*Exercise brief*
Down to the final character, output the records below as they stand.
*** Entries supplied Section Begins ***
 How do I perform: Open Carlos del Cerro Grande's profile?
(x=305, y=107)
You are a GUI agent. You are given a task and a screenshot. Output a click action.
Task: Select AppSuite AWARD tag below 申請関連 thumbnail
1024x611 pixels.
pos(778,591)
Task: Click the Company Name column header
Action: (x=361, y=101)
*** Entries supplied Section Ends ***
*Solution for this task*
 How do I perform: Open Carlos del Cerro Grande's profile?
(x=305, y=107)
You are a GUI agent. You are given a task and a screenshot. Output a click action.
Task: Select AppSuite AWARD tag below 申請関連 thumbnail
1024x611 pixels.
pos(778,591)
Task: Click the Company Name column header
Action: (x=361, y=101)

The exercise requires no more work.